Pierre Delorme (de L'Orme) (ca October 1, 1832 – November 10, 1912) was a Métis fur trader, businessman, farmer and political figure. He represented Provencher in the House of Commons of Canada during the 1st Canadian Parliament as a Conservative member from 1871 to 1872. He also represented St. Norbert South in the Legislative Assembly of Manitoba from 1870 to 1874 and St. Norbert from 1878 to 1879.

One of his great-grandchildren is best-selling Métis author George R. D. Goulet. The Provincial Road 210 bridge over the Red River near St. Adolphe is named after Pierre Delorme.

Life 
He was born in St. Boniface, Manitoba in 1832 to Joseph Amable Fafard dit Delorme and Josephte Bellisle. He worked for the Hudson's Bay Company at Swan River from 1852 to 1856.

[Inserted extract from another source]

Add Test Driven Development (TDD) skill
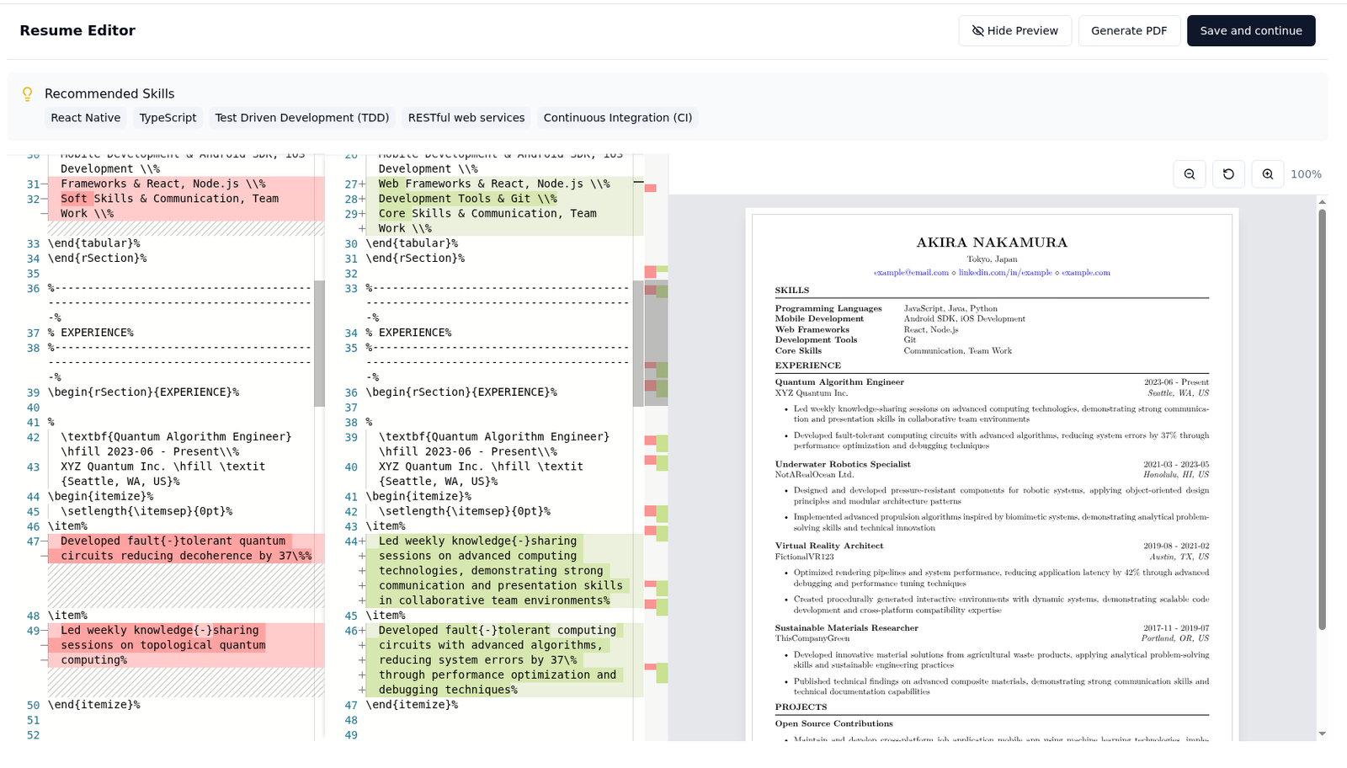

In 1854, he was married to Adélaïde Millet dit Beauchemin, daughter of André Millet dit Beauchemin and Madeleine Ducharme. After that, he settled on a farm near Pointe-Coupée (St. Adolphe). He was a member of the provisional government established by Louis Riel and captured Major Charles Arkoll Boulton, Thomas Scott, and others when they attempted to take over Upper Fort Garry (now Winnipeg). He left Riel's government after Boulton was sentenced to be executed. In 1870, he was named a justice of the peace. In 1871, he was part of a group of volunteers organized to defend Manitoba against the Fenian raids. Delorme promoted Louis Riel as a candidate for Provencher in 1872, when Riel stepped aside for Sir George-Étienne Cartier, and 1873. He was named hay commissioner in 1873 and served on the Council of the North-West Territories from 1873 to 1875. He was named minister of agriculture and president of the executive council for Manitoba in 1878. Even after he left politics, Delorme lobbied for amnesty for Riel and for Métis land rights.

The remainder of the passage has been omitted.